Lucy wanted a view when she arrived at her hotel, and she managed to get it. Forster follows her wanderings and musings; he manages to capture how she’s blooming socially. It’s a very feminist text in that sudden friendships between women, especially those that seem at odds with one another, are of great interest to the author. Nevertheless, the antifeminist themes are still utilized with an almost frank brutality. Charlotte says at some point, “It was not that ladies were inferior to me; it was that they were different. Their mission was to inspire others to achievement rather than to achieve themselves” (39). Reading that made my hackles rise!

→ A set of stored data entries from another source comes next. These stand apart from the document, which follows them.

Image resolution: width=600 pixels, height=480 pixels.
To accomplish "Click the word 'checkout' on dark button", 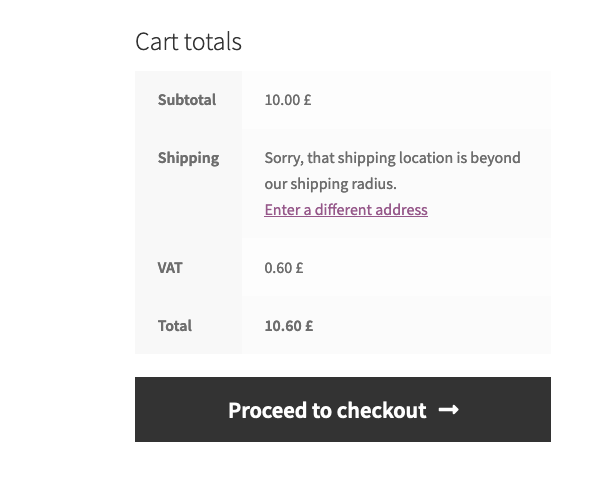I will (x=382, y=410).
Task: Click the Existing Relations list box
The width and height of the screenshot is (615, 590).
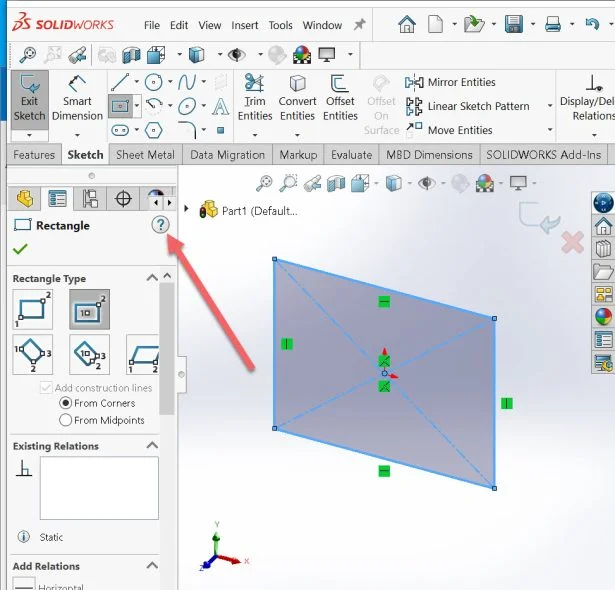Action: click(x=98, y=488)

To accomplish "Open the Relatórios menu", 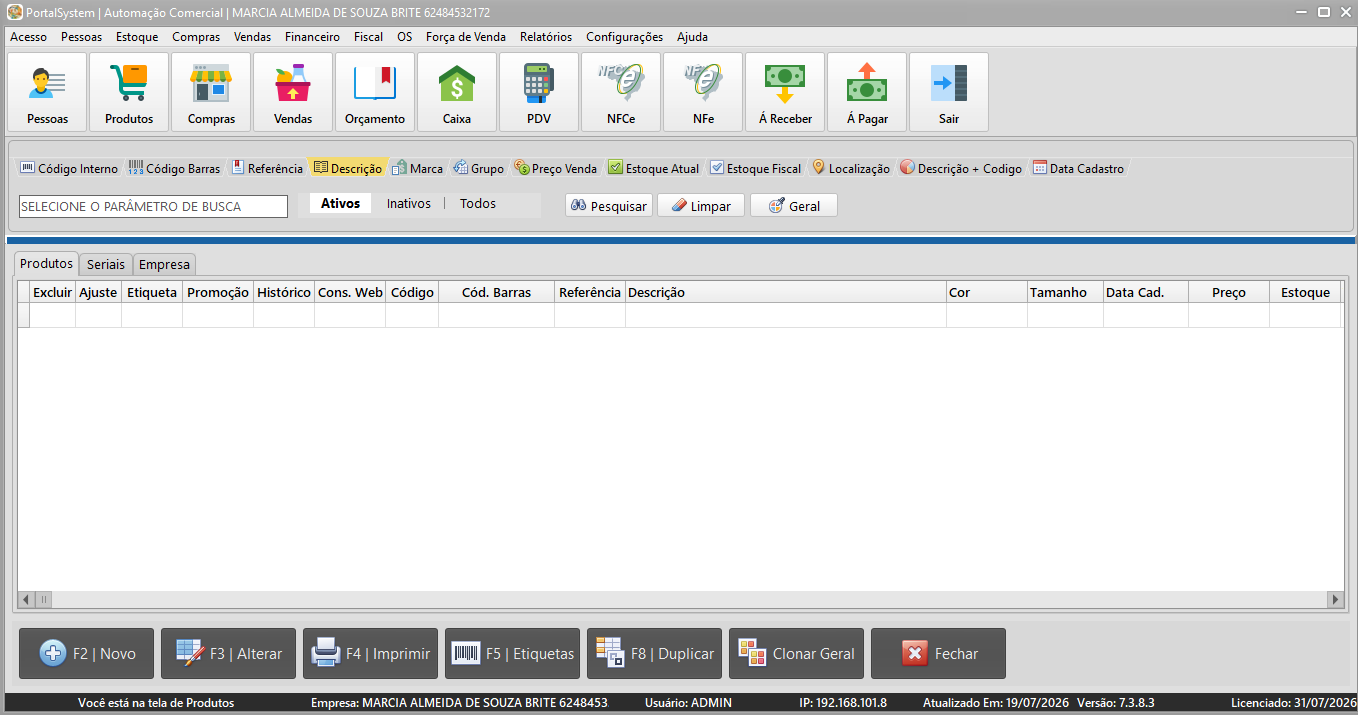I will pyautogui.click(x=546, y=36).
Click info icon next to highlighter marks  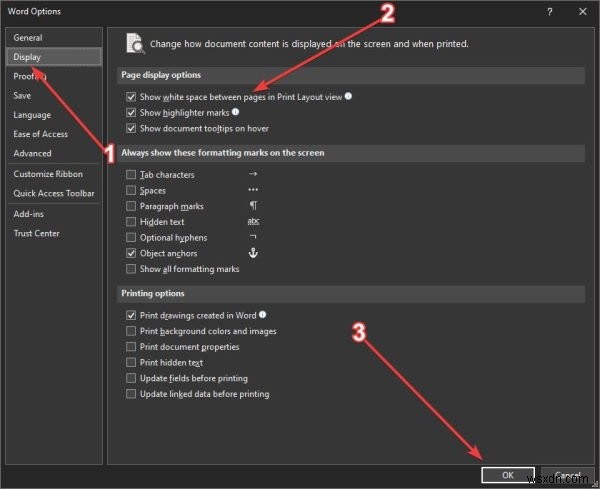235,113
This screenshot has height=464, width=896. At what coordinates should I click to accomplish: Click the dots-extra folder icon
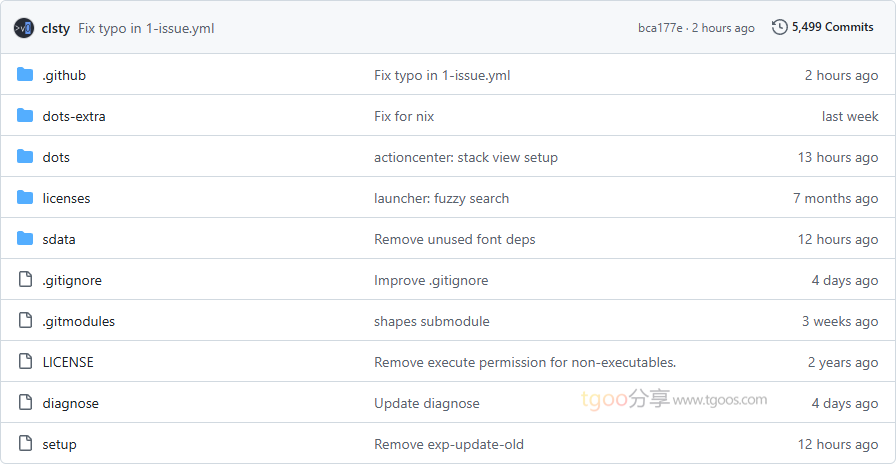[x=25, y=116]
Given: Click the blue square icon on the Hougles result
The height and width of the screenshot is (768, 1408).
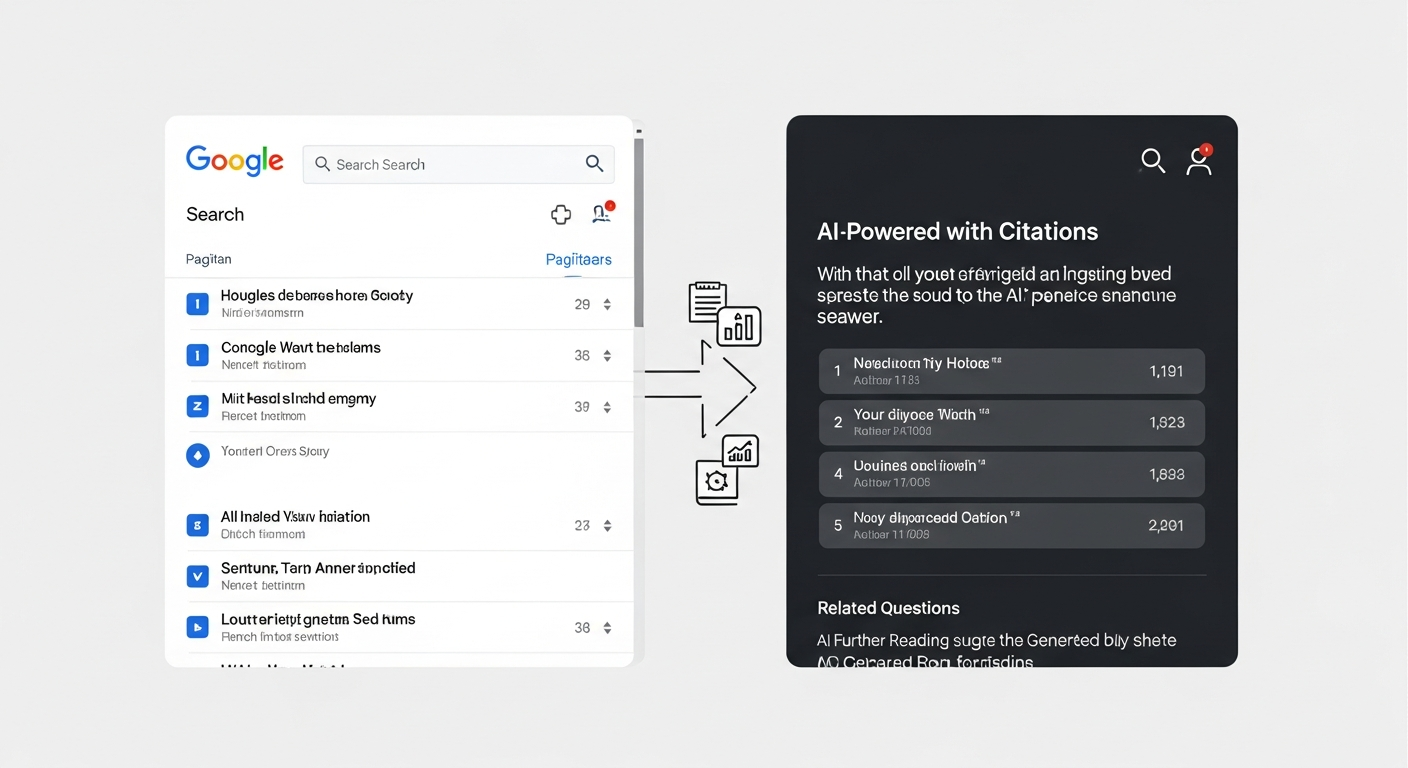Looking at the screenshot, I should point(197,303).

“We literary hacks are shameless creatures. I believe there’s no secret of the human heart into which we wouldn’t pry” (48).

One of the characters is an author, and I find that she seems to be one step ahead of Lucy when it comes to these big worldly things and these secrets of the human heart. It’s as if the novel tells you that the challenge is to cover those unladylike things with the finesse of words. How French. And speaking of, there has be a love interest, no? Lucy is somehow charmed by George Emerson, but follows English convention and engages herself to Cecil Vyse. It’s a common human conundrum; choose security or passion. Forster even says, “Passion should believe itself irresistible” (48). It will only get you so far in life, we’re better off with practicality. Circumventing this little social knot is something that will keep anyone in love up all night. Oh, and Helena Bonham Carter plays Lucy in this film adaptation; I don’t think most people these days highlight her period work though some of us junkies absolutely love them.

“But they have yielded to the only enemy that matters – the enemy within. They have sinned against passion and truth, and vain will be their strife after virtue. As the years pass, they are censured. Their pleasantry and their piety show cracks, their wit becomes cynicism, their unselfishness hypocrisy; they feel and produce discomfort wherever they go. They have sinned against Eros and against Pallas Athene, and not by any heavenly intervention, but by the ordinary course of nature, those allied deities will be avenged” (175).

Works Cited

Forster, E. M., and Mona Simpson. A Room with a View. Toronto New York: Bantam Books, 1988. Print.